We often want to check in on the places where we once lived. A third of American adults have visited their childhood homes in what Jerry M. Burger, the author of Returning Home: Reconnecting with Our Childhoods, describes as a "widespread phenomenon." We may take these journeys because we want to remember our youth -- and what better way to do it than by walking around a house that's no longer yours?

LIFE OF ITS OWN

For most of us, the experience is positive, as long as the house is still intact and bears some resemblance to what it looked like when we grew up there. Big changes made by other people after we've left usually make us unhappy. And if you show up to find the house has been demolished and replaced with something else, expect to feel devastated.

"There is this need to feel that your childhood still exists in your memory and it's an important part of you," said Burger, a professor emeritus of psychology at Santa Clara University.

But what happens when someone shows up at your house with fond memories of a time before you lived there? You may enjoy hearing stories about your home before it was yours, or you may find the experience unsettling as if someone is trying to lay claim to a place that is rightfully yours.

In 2017, Pippa Biddle was unnerved when she learned that her new boyfriend, Benjamin Davidson, and his family had, by sheer coincidence, once lived in the house across the street from the house where she grew up in Katonah, N.Y., and where her parents still live. It was unsettling because it made clear that her house had a history she was not privy to.

Davidson's family was close friends with the previous owners of the house and had visited it frequently. Davidson's family had moved away by the time the Biddles bought the house in the mid-1990s.

By Christmas 2018, Biddle and Davidson were engaged, and so the Davidson family came to a holiday party at the Biddle family home. "I was really anxious about it before they came," Biddle, now 27, said. "Will they think we messed it up? Because we did change a lot. We put so much love and care into this home over the years, and the idea that someone already knew it and would be disappointed by what we did was a scary thought."

WHOSE HOUSE?

As Biddle and her mother gave the Davidsons a tour of the renovated four-bedroom house, Biddle, a writer, worried about what they would report back to the previous owners. "To have the house framed in that way is very weird, where it goes from 'our house' to 'their old house,'" said Biddle, who now lives in Germantown, N.Y., with Davidson, 28, whom she married in June.

During the party, Davidson gathered on the front porch with his parents and sisters to take family pictures to send to the previous homeowners. Biddle was baffled by their enthusiasm for her house and felt strange as she snapped the family photo that did not include her family. "The idea of someone else caring enough about the house to want a picture on the porch of it, felt slightly strange," she said. "It's mine. I'm greedy."

Of course, the house will always be Biddle's childhood home. But it was someone else's, too. The collision of the two worlds made clear that her life there was but one chapter in the life of the house.

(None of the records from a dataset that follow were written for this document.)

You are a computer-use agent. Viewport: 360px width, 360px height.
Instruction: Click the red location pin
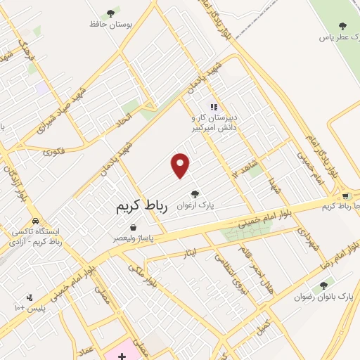(x=181, y=165)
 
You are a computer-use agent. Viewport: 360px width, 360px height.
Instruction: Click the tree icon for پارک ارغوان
(x=195, y=193)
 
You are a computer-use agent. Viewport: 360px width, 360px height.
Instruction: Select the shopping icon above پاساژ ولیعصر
(x=133, y=227)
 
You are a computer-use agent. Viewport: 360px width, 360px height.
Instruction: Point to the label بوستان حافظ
(x=109, y=24)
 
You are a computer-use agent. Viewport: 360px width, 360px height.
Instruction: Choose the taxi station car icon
(x=34, y=219)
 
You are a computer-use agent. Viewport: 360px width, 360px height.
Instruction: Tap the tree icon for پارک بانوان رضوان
(x=323, y=285)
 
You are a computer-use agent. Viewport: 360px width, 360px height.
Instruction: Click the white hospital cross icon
(x=122, y=349)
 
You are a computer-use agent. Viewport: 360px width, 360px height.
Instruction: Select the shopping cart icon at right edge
(x=345, y=196)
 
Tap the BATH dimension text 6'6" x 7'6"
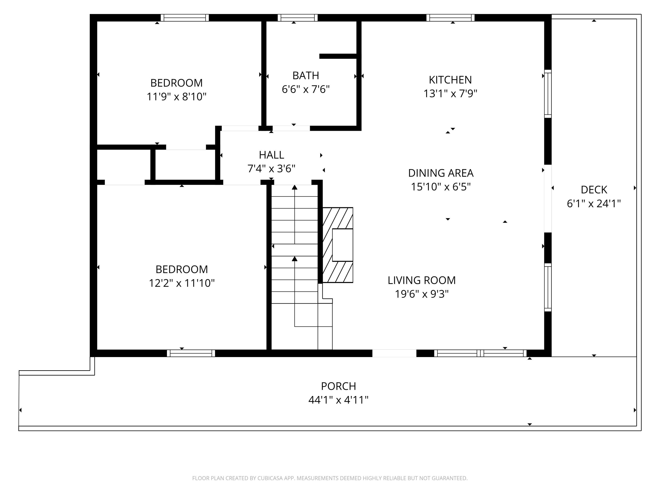click(306, 89)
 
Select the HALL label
click(271, 155)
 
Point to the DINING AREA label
click(441, 173)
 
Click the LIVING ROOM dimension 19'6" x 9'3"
click(422, 294)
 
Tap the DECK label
click(594, 190)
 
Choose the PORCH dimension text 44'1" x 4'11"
click(338, 400)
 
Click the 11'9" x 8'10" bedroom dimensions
click(176, 97)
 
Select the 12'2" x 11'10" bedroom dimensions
click(182, 283)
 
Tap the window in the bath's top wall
click(297, 18)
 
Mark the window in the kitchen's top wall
click(450, 18)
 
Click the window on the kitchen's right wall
click(548, 94)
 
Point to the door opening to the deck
click(548, 199)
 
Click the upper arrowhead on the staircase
click(295, 187)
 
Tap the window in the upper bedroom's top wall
click(185, 18)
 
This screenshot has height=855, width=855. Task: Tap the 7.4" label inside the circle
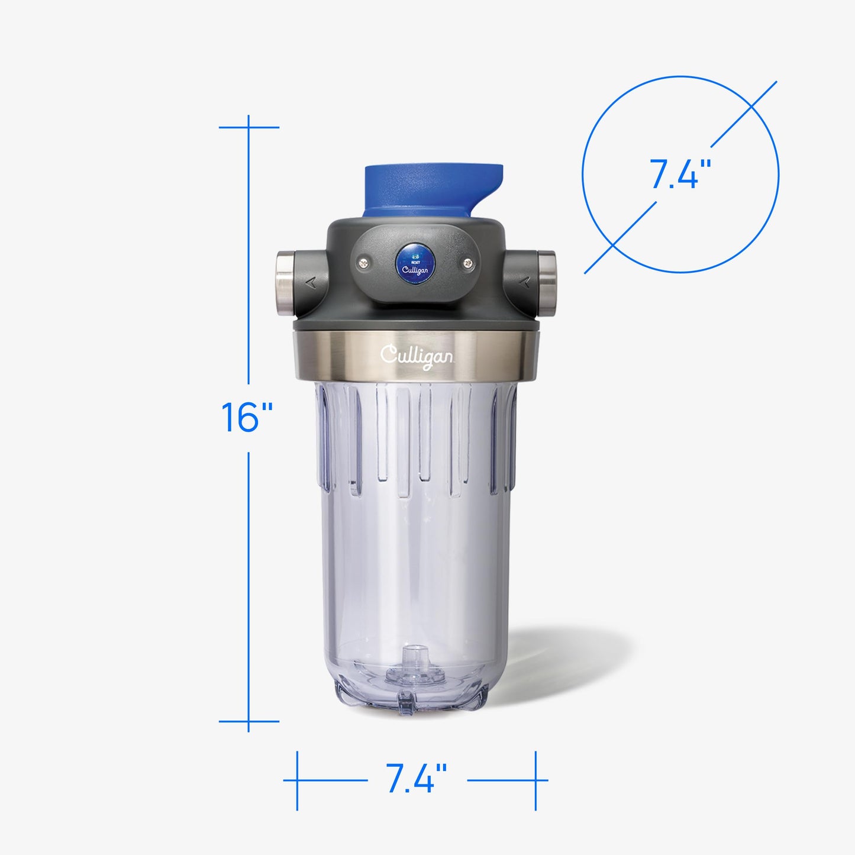(x=680, y=175)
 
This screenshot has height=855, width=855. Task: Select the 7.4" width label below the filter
(x=416, y=779)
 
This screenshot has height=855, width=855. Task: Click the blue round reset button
(x=415, y=263)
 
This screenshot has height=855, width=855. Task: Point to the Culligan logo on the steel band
(x=417, y=356)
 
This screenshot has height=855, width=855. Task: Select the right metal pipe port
(x=546, y=275)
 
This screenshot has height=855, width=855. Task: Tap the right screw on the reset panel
(x=468, y=263)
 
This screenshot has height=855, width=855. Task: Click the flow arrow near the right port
(x=523, y=282)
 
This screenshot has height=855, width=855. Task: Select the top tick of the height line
(x=249, y=127)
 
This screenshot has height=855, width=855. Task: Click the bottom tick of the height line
(x=249, y=721)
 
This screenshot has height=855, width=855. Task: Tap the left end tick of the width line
(x=297, y=780)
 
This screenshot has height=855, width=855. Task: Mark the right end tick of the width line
(x=535, y=780)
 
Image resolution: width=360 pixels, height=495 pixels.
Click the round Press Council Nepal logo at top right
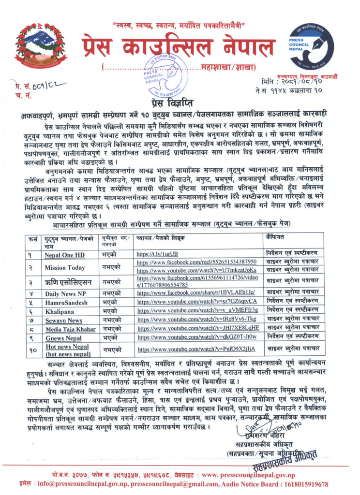[312, 47]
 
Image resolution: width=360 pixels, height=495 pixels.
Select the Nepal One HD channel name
[63, 254]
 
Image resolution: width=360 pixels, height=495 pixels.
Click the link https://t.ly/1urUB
[158, 254]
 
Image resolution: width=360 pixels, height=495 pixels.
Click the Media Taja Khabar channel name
[71, 329]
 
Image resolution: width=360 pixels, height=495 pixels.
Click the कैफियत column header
[275, 237]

In the years since I visited my old home, my childhood memories have remained intact, and separate from those of the house I visited that afternoon. Yes, I remember the new open layout, but that version doesn't compete with my memories of Thanksgivings spent in our cozy dining room, with my mother walking through the swinging door from the kitchen carrying hot serving platters.

Even though I can still vividly remember those Italian tiles in my parent's bathroom, I cannot, for the life of me, remember what that new bathroom even looked like.